The Court also rejects Timken’s argument that Commerce’s use of Indonesian surrogate values in the Final Results was without notice to Timken and, therefore, was arbitrary and unreasonable. “Commerce has the flexibility to change its position” from the preliminary to the final results, as long as Commerce explains “the basis for its change and providing that the explanation is in accordance with law and supported by substantial evidence.” Asociacion Colombiana de Exportadores de Flores v. United States, 22 CIT 173, 184-185, 6 F. Supp. 2d 865, 879-80 (1998). Moreover, “[pjreliminary results, by their very nature, are preliminary and subject to change. Commerce has no obligation to inform the parties that a different surrogate will be used in the final determination than in the preliminary.” Peer Bearing, 22 CIT at 482, 12 F. Supp. 2d at 456 (citing Tehnoimportexport v. United States, 15 CIT 250, 254-55, 766 E Supp. 1169, 1174-75 (1991) (affirming final determination where Commerce chose one country as surrogate in the preliminary results and then used another surrogate for the final determination)).

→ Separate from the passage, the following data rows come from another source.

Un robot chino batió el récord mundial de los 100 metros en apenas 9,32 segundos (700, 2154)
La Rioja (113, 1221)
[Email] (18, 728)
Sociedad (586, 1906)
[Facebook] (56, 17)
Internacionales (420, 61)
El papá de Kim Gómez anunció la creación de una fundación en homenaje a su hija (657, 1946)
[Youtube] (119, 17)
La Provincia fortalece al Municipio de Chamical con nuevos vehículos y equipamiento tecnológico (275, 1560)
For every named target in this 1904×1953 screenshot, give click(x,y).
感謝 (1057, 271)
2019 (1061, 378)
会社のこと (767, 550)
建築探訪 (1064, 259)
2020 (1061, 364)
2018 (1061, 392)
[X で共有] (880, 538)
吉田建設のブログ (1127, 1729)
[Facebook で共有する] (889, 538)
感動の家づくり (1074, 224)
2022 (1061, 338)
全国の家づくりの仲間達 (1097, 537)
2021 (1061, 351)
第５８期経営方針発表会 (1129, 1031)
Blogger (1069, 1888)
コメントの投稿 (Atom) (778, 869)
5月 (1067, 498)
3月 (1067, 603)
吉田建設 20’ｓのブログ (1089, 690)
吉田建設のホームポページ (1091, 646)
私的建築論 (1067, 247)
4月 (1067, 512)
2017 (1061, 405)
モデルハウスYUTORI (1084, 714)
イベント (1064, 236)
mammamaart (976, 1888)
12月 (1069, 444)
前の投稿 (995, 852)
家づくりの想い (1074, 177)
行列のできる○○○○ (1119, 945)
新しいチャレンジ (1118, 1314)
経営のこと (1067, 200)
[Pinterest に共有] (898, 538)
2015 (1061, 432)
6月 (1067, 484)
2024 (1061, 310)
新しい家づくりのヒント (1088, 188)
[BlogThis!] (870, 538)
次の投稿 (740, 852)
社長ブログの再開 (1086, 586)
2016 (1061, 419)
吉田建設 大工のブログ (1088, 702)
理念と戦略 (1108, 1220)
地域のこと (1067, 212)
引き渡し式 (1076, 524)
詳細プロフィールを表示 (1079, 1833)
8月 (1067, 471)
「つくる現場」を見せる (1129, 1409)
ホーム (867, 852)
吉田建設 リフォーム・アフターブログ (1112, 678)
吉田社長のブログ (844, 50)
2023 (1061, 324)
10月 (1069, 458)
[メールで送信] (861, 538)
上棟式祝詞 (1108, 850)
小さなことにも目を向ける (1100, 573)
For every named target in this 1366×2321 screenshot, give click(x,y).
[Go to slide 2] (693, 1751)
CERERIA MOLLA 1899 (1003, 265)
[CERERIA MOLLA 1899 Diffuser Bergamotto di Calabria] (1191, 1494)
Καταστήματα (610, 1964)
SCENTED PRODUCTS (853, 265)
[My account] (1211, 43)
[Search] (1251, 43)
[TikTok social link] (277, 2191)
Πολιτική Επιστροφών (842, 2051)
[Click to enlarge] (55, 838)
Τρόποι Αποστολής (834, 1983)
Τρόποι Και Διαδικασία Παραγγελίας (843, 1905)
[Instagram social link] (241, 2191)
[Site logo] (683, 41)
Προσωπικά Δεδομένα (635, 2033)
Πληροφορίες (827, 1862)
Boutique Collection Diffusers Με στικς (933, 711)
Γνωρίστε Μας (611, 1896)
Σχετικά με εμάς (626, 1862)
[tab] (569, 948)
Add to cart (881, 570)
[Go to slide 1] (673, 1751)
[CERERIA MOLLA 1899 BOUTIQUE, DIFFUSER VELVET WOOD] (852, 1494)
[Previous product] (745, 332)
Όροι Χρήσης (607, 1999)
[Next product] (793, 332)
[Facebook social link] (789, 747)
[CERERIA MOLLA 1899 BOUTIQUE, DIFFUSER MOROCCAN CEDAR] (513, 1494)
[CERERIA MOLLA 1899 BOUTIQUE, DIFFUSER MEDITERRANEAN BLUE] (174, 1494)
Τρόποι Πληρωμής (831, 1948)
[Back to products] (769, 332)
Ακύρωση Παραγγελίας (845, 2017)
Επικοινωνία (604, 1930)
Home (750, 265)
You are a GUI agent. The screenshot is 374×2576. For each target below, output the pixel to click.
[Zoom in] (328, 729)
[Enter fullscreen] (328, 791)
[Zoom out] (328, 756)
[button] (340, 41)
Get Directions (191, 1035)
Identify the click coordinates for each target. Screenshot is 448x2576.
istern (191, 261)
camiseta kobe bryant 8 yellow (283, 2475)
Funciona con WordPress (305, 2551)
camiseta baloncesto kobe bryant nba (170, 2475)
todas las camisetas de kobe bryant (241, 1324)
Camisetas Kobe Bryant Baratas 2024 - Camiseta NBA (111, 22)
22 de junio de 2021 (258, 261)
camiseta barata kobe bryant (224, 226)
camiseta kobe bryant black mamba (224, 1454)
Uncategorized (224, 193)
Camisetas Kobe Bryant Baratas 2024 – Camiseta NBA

The Court also rejects Timken’s argument that Commerce’s use of Indonesian import statistics is distinguishable from the Federal Circuit’s decision in Lasko. See Pl.’s Mem. Supp. Mot. J. Agency R. at 39-40. In Lasko, the court considered whether or not § 1677b of the antidumping statute permits Commerce to determine FOPs using both surrogate country values and actual cost values and concluded that there was no error in Commerce’s methodology of using both values. See 43 F.3d at 1445-46. The court opined that “[wjhere we can determine that a NME producer’s input prices are market determined, accuracy, fairness, and predictability are enhanced by using those prices,” and, “[therefore, using surrogate values when market-based values are available would, in fact, be contrary to the intent of the [antidumping statute]” of determining dumping margins “as accurately as possible.” Id. at 1446 (internal quotation marks and citations omitted). But the court noted that “[i]n situations in which a statute does not compel a single understanding, * * * our duty is not to weigh the wisdom of, or to resolve any struggle between, competing views of the public interest, but rather to respect legitimate policy choices made by the agency in interpreting and applying the statute.” Id. (internal quotation marks and citation omitted).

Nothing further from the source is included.